A placeholder site for some letters commemorating good economic and financial calls I made in the process of reaching out to family, friends and associates over a five year period or so (during and right after college).
I'd like to follow this up w/ a book or something. Once my career gets going I'll spend some free time putting some cohesive thoughts on virtual paper around all this ibanking and central banking and other financial and economic stuff. It should be interesting for a few eggheads. But that's my intended audience.
My view was that dangerously low personal savings rates in the wider economy were provoking financial collapse and the letter was meant to serve as a warning.
Fed rate decisions' effect on my future as I saw it then and an allusion to my view of the global economic situation at the time - i.e., that cheap credit would continue to spur home price appreciation and sales, that the market would continue to 'burn hot' etc. Home prices continued to appreciate and home building and sales continued to increase until the first quarter of 2006.
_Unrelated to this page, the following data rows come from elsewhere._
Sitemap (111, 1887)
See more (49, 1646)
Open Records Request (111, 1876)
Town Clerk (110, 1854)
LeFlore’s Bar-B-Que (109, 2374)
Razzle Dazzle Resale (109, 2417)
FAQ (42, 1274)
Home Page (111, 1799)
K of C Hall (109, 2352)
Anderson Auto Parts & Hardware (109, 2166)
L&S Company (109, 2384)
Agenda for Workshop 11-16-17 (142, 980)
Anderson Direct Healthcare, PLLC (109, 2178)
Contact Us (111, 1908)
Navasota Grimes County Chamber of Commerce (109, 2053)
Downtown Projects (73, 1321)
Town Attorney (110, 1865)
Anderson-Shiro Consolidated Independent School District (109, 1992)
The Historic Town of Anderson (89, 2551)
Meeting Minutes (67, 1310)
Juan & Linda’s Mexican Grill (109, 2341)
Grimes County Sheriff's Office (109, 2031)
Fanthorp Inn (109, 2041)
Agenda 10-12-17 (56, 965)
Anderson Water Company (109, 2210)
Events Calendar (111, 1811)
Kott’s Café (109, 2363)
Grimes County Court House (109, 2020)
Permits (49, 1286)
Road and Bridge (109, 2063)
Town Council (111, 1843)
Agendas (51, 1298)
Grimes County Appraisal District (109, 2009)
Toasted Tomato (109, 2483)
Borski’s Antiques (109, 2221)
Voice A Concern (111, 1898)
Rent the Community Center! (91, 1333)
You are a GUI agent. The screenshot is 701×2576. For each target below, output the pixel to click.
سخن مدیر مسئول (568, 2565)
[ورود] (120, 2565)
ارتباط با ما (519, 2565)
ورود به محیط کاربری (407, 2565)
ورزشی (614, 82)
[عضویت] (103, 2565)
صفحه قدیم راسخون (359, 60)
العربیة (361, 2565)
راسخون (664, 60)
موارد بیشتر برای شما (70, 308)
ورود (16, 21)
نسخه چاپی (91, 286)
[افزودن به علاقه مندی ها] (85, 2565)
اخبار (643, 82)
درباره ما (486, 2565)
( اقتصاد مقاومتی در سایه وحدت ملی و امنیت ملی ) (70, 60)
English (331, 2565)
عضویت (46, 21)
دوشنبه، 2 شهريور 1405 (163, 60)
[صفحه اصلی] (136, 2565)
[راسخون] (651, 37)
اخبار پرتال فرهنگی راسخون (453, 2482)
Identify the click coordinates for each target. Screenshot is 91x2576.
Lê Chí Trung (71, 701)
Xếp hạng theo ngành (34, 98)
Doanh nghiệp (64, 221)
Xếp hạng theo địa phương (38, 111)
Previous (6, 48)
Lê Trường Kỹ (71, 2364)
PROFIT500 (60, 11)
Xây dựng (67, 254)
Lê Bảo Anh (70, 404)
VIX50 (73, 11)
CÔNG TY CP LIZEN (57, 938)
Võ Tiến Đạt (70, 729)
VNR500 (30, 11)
A seminal piece in which I prognosticated, in fairly precise detail and in no uncertain terms, a market collapse due to a phenomenon coined by political economists as 'financial repression'.
Levied the concept of velocity of money (in context of financial repression) to explain forces underpinning what I referred to then as the inexorable force of a 'recessionary trend'. According to NBER (National Bureau of Economic Research), the arbiter of when recessions officially begin and end, our most recent recession began in December of 2007.
A description of the monetary system and how it is used by the Chinese to run an export-driven economy vis-a-vis cheap lending on borrowed interest, a detailed account of risks to which the global economy was exposed due to aforesaid trade regime.
A critique of Bill O'Reilly's article: Oil and Trouble, an indictment of big corporations and OPEC in the summer of 2008 when gas prices were nearly four dollars a gallon. I suggested that the economics behind gas prices could explain more than the conspiracies posited by Mr. O'Reilly. Furthermore, that the gas prices were a direct result of our own activities with respect to budgetary concerns and the like. Monetary inflation is a prevailing theme here, if only as an undercurrent, in similar fashion to most every one of my economic letters. Gas prices declined precipitously following the summer of 2008 based [if not entirely] on economic forces (as opposed to political ones).
A memorialized account of the roots of our recent financial crisis the crescendo of which apparently occurred in the fourth quarter of 2008 when some of the world's largest banks imploded and the government had to take Freddie Mac and Fannie Mae into conservatorship. This is in context of present budgetary decisions led by a big-government democrat executive and congress.